Start

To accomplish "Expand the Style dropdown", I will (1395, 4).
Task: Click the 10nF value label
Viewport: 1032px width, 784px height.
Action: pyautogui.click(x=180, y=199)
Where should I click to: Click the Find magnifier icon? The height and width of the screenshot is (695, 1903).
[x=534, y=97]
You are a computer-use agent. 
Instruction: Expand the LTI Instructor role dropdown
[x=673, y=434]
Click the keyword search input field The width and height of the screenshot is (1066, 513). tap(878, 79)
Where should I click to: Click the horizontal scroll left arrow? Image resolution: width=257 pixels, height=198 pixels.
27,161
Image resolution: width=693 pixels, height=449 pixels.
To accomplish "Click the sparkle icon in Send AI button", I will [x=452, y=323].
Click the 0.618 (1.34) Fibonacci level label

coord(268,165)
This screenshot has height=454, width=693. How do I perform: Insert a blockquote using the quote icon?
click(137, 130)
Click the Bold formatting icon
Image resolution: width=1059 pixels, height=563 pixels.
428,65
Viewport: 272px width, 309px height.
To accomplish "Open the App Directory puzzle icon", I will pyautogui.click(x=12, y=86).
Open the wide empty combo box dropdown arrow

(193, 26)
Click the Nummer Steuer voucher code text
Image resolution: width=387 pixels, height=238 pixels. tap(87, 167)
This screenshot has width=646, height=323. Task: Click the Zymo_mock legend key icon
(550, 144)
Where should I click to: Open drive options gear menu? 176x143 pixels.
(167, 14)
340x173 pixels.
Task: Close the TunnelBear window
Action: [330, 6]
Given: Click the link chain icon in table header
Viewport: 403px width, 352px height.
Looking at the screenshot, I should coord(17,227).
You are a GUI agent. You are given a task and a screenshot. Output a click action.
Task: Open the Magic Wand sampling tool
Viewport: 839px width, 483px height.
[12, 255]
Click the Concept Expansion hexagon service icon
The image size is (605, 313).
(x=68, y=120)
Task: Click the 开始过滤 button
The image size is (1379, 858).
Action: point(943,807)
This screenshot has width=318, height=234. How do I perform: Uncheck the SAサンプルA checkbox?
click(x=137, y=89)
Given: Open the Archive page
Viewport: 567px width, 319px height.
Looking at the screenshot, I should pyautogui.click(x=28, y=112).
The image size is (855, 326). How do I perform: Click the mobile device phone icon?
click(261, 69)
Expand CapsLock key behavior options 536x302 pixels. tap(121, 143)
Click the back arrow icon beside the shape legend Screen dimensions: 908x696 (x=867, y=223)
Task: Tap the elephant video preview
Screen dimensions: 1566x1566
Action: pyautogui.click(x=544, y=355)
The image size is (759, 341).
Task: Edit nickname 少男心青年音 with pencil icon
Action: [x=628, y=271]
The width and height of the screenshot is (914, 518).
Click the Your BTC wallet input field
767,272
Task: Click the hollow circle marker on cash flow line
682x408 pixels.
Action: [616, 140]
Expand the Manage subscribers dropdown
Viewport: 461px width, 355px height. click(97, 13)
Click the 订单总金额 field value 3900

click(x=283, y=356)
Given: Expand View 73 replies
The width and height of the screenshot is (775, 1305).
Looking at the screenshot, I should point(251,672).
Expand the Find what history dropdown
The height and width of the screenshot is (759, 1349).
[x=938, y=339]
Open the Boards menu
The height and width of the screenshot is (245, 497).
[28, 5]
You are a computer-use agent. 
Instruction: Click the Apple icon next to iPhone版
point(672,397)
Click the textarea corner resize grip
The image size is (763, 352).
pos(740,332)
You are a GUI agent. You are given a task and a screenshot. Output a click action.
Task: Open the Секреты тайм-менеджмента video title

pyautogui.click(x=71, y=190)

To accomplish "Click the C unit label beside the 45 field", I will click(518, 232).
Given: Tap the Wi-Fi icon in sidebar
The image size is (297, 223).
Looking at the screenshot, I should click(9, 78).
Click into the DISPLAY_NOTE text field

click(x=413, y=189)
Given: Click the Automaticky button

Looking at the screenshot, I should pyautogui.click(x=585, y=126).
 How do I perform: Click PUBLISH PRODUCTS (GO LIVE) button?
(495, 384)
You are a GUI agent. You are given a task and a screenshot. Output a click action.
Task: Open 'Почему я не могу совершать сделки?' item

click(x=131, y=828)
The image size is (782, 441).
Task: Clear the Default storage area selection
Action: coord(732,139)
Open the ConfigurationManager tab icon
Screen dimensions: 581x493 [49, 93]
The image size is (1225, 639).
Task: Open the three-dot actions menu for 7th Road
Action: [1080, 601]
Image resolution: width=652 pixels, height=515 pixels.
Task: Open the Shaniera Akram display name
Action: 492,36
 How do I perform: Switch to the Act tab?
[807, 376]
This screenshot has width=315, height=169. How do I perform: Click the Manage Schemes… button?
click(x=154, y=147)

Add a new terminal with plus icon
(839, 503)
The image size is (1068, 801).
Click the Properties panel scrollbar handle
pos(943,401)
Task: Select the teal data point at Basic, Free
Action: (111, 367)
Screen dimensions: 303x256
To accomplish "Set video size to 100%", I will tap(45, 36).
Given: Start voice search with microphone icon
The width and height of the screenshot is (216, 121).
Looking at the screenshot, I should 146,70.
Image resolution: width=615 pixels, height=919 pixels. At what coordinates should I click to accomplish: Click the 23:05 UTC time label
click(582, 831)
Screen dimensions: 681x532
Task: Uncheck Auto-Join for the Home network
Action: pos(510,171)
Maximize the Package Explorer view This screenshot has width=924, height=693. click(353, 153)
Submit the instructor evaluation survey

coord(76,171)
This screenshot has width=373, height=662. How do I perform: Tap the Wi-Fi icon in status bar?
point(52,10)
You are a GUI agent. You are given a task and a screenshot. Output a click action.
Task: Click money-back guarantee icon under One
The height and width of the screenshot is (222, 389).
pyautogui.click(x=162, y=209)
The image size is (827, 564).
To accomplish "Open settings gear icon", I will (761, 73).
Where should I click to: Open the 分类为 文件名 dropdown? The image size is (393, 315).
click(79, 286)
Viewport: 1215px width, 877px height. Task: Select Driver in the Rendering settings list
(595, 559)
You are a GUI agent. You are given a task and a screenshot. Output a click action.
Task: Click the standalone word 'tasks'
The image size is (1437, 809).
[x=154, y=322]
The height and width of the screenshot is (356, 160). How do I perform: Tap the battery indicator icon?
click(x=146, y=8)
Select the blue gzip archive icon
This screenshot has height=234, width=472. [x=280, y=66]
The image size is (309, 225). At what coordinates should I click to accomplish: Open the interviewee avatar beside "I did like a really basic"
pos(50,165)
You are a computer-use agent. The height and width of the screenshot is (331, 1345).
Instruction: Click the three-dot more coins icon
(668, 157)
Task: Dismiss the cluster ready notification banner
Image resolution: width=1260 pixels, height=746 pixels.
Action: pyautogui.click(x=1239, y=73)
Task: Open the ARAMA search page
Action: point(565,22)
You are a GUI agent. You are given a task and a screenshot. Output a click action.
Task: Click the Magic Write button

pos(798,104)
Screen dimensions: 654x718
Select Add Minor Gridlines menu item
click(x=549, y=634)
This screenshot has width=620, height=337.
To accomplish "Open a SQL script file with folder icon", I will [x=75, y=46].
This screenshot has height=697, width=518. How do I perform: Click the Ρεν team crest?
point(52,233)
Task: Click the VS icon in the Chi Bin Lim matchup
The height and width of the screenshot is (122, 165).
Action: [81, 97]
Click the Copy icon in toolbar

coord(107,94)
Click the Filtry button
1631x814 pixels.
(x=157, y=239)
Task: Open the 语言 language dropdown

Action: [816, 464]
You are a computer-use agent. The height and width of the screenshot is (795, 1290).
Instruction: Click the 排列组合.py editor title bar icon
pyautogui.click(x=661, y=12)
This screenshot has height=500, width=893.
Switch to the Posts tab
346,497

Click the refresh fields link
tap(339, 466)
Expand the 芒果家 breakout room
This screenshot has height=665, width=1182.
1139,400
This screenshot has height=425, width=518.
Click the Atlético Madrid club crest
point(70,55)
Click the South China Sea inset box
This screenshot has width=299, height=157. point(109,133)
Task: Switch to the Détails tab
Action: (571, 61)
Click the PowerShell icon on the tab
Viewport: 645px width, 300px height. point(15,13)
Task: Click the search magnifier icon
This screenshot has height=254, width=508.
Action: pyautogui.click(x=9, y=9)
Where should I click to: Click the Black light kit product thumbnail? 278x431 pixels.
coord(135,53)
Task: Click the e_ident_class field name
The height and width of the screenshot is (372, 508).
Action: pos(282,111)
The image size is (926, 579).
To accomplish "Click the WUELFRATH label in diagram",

End

_Task description:_ Put everything from the first of the rows above down to the line containing "[x=673, y=434]" into a Markdown table with the columns No. and Line. Number each line, and leave out any blank lines.

_Result of the exercise:_
| No. | Line |
|---|---|
| 1 | To accomplish "Expand the Style dropdown", I will (1395, 4). |
| 2 | Task: Click the 10nF value label |
| 3 | Viewport: 1032px width, 784px height. |
| 4 | Action: pyautogui.click(x=180, y=199) |
| 5 | Where should I click to: Click the Find magnifier icon? The height and width of the screenshot is (695, 1903). |
| 6 | [x=534, y=97] |
| 7 | You are a computer-use agent.  |
| 8 | Instruction: Expand the LTI Instructor role dropdown |
| 9 | [x=673, y=434] |